_Your goal_
Can you render the rows from the line with "The height and width of the screenshot is (1568, 2358)." up to and including the line with "detail-line-nameloc: NameLoc = 工具(&T) is" as a numbered list, leaving out any blank lines?

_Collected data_
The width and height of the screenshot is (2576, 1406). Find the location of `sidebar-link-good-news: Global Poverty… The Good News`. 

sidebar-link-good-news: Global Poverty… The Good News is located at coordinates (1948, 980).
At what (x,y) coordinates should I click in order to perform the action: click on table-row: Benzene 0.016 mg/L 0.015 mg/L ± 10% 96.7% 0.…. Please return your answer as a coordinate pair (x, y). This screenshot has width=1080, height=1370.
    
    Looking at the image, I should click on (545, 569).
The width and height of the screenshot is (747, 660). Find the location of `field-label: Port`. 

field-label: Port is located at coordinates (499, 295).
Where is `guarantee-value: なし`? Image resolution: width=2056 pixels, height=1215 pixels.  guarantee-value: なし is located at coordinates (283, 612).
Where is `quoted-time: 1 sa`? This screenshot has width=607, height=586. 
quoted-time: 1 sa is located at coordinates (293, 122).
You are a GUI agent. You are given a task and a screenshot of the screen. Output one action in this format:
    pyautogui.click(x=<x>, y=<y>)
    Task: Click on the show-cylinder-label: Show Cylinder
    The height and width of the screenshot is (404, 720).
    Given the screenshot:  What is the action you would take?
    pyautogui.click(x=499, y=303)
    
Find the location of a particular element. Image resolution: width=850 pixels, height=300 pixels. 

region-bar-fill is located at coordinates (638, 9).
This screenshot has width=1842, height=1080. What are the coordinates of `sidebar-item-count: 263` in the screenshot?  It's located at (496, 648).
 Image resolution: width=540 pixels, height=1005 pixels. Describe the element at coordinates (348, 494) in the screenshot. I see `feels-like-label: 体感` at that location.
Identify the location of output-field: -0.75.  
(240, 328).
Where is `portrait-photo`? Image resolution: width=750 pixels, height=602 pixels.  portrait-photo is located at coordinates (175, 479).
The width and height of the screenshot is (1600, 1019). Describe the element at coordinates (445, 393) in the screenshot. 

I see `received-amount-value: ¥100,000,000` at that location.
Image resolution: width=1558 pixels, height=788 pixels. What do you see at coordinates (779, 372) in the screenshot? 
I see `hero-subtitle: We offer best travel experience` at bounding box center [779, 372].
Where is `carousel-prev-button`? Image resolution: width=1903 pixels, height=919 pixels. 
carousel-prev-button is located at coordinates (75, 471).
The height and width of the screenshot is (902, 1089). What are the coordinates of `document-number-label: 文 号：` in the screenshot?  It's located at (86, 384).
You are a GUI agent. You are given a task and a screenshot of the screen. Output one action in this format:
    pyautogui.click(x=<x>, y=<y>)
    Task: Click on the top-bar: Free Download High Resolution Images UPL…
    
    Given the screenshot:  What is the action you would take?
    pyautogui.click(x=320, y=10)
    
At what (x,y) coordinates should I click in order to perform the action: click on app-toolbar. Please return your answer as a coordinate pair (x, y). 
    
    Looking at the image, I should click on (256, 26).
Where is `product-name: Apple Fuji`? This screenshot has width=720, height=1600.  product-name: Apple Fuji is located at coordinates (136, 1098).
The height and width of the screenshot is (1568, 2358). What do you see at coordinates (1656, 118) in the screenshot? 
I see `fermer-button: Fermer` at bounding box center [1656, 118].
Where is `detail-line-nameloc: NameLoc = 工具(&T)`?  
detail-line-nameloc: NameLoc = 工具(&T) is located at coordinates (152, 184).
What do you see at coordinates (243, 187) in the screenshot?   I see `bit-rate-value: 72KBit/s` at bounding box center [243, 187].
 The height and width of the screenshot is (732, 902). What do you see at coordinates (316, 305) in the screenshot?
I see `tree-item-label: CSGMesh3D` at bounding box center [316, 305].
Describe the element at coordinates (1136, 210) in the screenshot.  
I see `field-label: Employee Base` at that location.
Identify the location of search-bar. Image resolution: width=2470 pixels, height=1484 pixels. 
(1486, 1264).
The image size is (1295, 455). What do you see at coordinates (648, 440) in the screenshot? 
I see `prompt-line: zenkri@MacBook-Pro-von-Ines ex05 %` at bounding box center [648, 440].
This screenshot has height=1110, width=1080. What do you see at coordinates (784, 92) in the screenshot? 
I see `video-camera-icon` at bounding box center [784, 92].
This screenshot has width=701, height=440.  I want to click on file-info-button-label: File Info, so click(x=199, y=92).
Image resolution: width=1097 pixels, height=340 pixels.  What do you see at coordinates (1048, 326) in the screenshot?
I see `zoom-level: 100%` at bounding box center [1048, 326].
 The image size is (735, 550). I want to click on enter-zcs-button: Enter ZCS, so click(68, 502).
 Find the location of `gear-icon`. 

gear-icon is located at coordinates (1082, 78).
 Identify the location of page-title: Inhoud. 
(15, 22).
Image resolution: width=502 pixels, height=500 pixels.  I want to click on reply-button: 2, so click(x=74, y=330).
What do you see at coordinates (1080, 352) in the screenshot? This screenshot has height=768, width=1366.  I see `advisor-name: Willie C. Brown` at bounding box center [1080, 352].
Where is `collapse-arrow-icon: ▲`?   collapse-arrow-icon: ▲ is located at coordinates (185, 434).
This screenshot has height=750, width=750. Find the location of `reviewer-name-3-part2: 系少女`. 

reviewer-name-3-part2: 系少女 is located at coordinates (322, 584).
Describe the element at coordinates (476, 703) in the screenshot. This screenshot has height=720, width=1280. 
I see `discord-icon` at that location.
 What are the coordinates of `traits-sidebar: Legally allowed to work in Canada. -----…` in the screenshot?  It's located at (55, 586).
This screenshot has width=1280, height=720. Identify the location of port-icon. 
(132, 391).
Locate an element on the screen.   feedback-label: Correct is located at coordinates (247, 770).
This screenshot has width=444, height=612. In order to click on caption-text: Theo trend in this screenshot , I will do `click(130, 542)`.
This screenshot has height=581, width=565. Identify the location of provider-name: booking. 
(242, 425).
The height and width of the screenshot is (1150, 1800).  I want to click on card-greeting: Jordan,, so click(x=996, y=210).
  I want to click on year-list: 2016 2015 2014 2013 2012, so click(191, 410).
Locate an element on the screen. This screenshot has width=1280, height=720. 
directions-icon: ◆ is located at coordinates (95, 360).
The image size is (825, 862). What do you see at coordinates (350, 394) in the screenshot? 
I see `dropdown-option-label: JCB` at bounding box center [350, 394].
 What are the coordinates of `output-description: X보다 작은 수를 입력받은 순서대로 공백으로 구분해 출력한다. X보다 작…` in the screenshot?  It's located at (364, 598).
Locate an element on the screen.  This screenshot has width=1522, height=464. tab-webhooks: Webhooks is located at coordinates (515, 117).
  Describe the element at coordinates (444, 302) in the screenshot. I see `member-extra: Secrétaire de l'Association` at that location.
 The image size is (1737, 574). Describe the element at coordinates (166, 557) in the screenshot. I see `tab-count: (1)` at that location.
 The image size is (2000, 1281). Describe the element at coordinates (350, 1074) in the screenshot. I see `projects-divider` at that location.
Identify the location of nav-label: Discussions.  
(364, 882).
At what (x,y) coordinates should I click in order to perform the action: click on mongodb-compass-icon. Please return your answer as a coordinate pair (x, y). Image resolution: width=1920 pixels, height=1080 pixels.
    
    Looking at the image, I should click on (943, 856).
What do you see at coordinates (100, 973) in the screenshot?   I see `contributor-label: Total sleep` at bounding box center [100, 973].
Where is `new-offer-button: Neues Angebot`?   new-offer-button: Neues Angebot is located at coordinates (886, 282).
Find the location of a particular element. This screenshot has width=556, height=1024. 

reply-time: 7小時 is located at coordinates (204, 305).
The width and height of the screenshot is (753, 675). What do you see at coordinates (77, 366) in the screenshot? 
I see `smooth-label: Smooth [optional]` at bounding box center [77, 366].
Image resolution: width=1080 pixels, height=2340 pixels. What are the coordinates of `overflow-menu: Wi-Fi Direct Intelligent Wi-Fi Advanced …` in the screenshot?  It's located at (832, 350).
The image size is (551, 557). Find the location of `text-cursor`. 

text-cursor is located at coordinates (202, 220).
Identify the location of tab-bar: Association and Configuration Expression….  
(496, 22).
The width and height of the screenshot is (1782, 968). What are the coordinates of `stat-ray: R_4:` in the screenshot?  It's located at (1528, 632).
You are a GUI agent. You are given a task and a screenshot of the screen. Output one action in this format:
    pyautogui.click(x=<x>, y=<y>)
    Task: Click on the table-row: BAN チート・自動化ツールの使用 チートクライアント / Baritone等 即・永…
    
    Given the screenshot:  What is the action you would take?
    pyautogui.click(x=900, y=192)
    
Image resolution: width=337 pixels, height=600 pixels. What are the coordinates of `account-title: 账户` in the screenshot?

_Exercise result_
1. The height and width of the screenshot is (1568, 2358). What do you see at coordinates (1656, 118) in the screenshot? 
2. I see `fermer-button: Fermer` at bounding box center [1656, 118].
3. Where is `detail-line-nameloc: NameLoc = 工具(&T)`?  
4. detail-line-nameloc: NameLoc = 工具(&T) is located at coordinates (152, 184).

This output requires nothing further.